Exercise passage
»»

In this work, we develop a metric, called the explainable consciousness indicator (ECI), to simultaneously quantify the two components of consciousness—arousal and awareness—using CNN. The processed time-series EEG data were used as an input of the CNN. Unlike PCI, which relies on source modeling and permutation-based statistical analysis, ECI used event-related potentials at the sensor level for spatiotemporal dynamics and ML approaches. For a generalized model, we used the leave-one-participant-out (LOPO) approach for transfer learning, which is a type of ML that transfers information to a new participant not included in the training phase^24,27. The proposed indicator is a 2D value consisting of indicators of arousal (ECI^aro) and awareness (ECI^awa). First, we used TMS–EEG data collected from healthy participants during NREM sleep with no subjective experience, REM sleep with subjective experience, and healthy wakefulness to consider each component of consciousness (i.e., low/high arousal and low/high awareness) with the aim to analyze correlations between the proposed ECI and the three states, namely NREM, REM, and wakefulness. Next, we measured ECI using TMS–EEG data collected under general anesthesia with ketamine, propofol, and xenon, again with the aim to measure correlation with these three anesthetics. Before anesthesia, TMS–EEG data were also recorded during healthy wakefulness. Upon awakening, healthy participants reported conscious experience during ketamine-induced anesthesia and no conscious experience during propofol-and xenon-induced anesthesia. Finally, TMS–EEG data were collected from patients with disorders of consciousness (DoC), which includes patients diagnosed as UWS and MCS patients. We hypothesized that our proposed ECI can clearly distinguish between the two components of consciousness under physiological, pharmacological, and pathological conditions.

««

Assignment 1
In the passage on the explainable consciousness indicator, which three anesthetics were used during the general anesthesia recordings?
Assignment 2
Write a continuation of the passage on the explainable consciousness indicator, starting after its final sentence.

Recorded information
»»

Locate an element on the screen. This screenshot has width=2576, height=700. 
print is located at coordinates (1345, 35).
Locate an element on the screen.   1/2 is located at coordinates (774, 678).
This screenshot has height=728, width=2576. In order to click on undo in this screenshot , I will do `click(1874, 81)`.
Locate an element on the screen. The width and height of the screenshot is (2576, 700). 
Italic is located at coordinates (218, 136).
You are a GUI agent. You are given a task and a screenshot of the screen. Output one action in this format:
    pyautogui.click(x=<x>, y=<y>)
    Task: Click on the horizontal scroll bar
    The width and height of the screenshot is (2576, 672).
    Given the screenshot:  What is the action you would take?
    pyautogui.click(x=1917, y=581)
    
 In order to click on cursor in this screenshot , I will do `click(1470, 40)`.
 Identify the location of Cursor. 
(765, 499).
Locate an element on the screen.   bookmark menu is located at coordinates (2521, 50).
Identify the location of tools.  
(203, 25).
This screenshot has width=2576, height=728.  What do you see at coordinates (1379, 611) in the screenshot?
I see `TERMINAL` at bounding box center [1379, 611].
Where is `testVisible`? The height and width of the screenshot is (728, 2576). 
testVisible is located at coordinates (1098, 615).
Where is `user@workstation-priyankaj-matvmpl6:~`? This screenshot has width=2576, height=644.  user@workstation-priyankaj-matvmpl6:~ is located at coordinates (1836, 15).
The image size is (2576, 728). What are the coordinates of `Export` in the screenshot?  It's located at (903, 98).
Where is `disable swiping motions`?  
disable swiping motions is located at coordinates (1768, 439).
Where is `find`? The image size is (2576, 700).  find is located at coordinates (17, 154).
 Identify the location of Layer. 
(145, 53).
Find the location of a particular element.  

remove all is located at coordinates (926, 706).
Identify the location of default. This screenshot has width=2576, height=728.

««

Response 1
Ketamine, propofol, and xenon.

Response 2
To verify the proposed indicator, we next compared ECI^awa with PCI, which is a reliable index for consciousness. Then, we applied ECI to additional resting-state EEG data acquired in the anesthetized participants and patients with DoC. We hypothesize that if CNN can learn characteristics related to consciousness, it could calculate ECI accurately even without TMS in the proposed framework. In terms of clinical applicability, it is important to use the classifier from the previous LOPO training of the old data to classify the new data (without additional training). Therefore, we computed ECI in patients with DoC using a hold-out approach²⁹, where training data and evaluation data are arbitrarily divided, instead of cross-validation. Finally, we investigated why the classifier generated these decisions using LRP to interpret ECI³⁰.